◆ The problem: Copy the passage of the LangChain architecture article below, starting with "Botmartz Logo" and going on through "the deprecated one.".

◆ Document section:
Botmartz Logo
BOTMARTZ
AI Research
Weekly
LangChain
7 min read

LangChain Architecture Overview: Chains, Runnables, LCEL, and the New vs Old API

LangChain's architecture changed fundamentally with v0.1. Learn chains, runnables, and LCEL so you build on the current API — not the deprecated one.

Topics
  • LangChain
  • LLM
  • Python
  • LCEL
  • Runnables
LangChain Architecture Overview: Chains, Runnables, LCEL, and the New vs Old API
LangChain

7 min

read time

1

likes

Most LangChain tutorials on the internet are outdated. They teach LLMChain, SequentialChain, and ConversationChain — classes that still exist but are officially deprecated in favor of a completely different paradigm called LangChain Expression Language (LCEL). If you're building something that will run in production next year, you need to understand the current architecture. This post gives you that foundation.

The Architecture Shift: Why LCEL Replaced Chains

The old LangChain (pre-0.1) used Python class inheritance to compose operations. You'd subclass Chain, override _call, and wire together LLMChain, TransformChain, and SequentialChain. This worked but had serious problems:

  • No native streaming — you had to bolt it on per-chain

  • Hard to introspect — intermediate outputs were buried in chain.run() return values

  • Difficult to parallelize — no built-in map/reduce

  • LangSmith tracing was fragile — not all chains produced clean run trees

LCEL solves all of these with a single abstraction: the Runnable interface.

◆ Data to examine:
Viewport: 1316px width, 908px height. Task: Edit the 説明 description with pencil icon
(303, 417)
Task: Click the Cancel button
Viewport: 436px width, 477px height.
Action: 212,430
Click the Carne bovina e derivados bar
==
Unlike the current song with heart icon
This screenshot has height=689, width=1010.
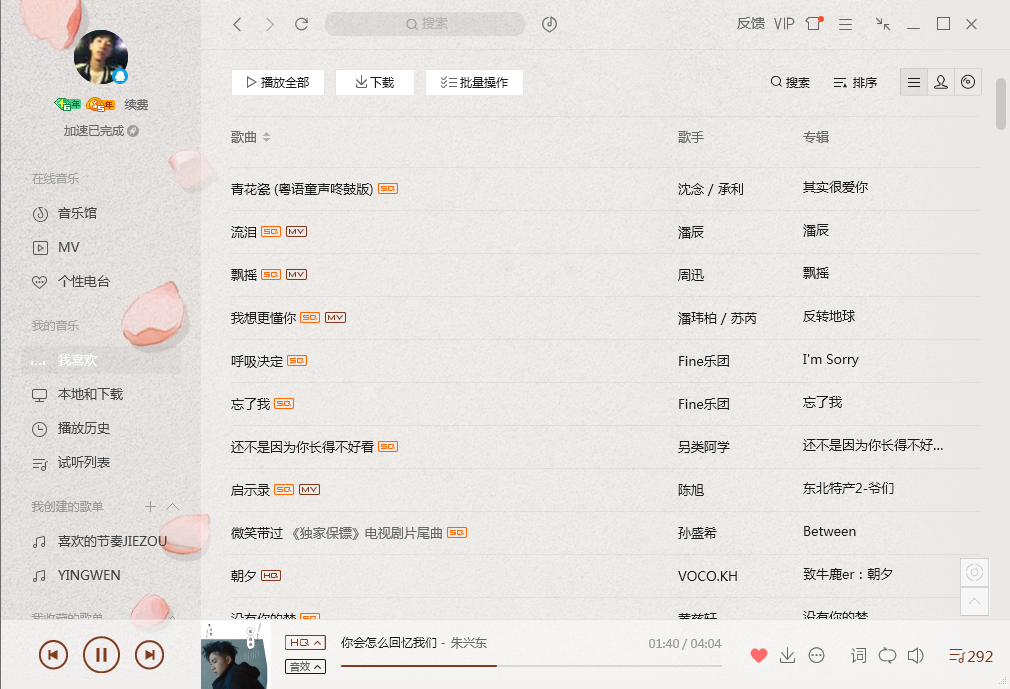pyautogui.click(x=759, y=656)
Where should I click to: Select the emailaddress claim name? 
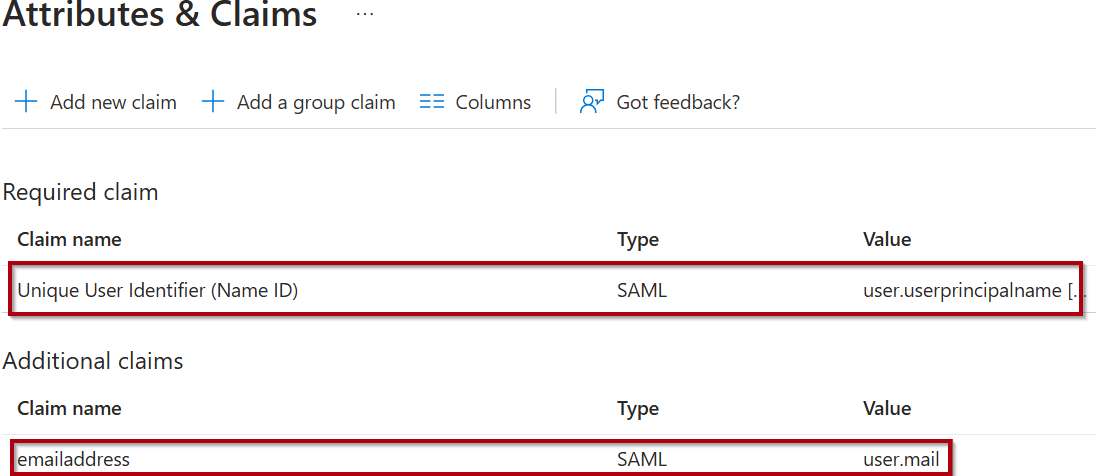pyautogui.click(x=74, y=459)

◆ Answer to this exercise:
Botmartz Logo
BOTMARTZ
AI Research
Weekly
LangChain
7 min read

LangChain Architecture Overview: Chains, Runnables, LCEL, and the New vs Old API

LangChain's architecture changed fundamentally with v0.1. Learn chains, runnables, and LCEL so you build on the current API — not the deprecated one.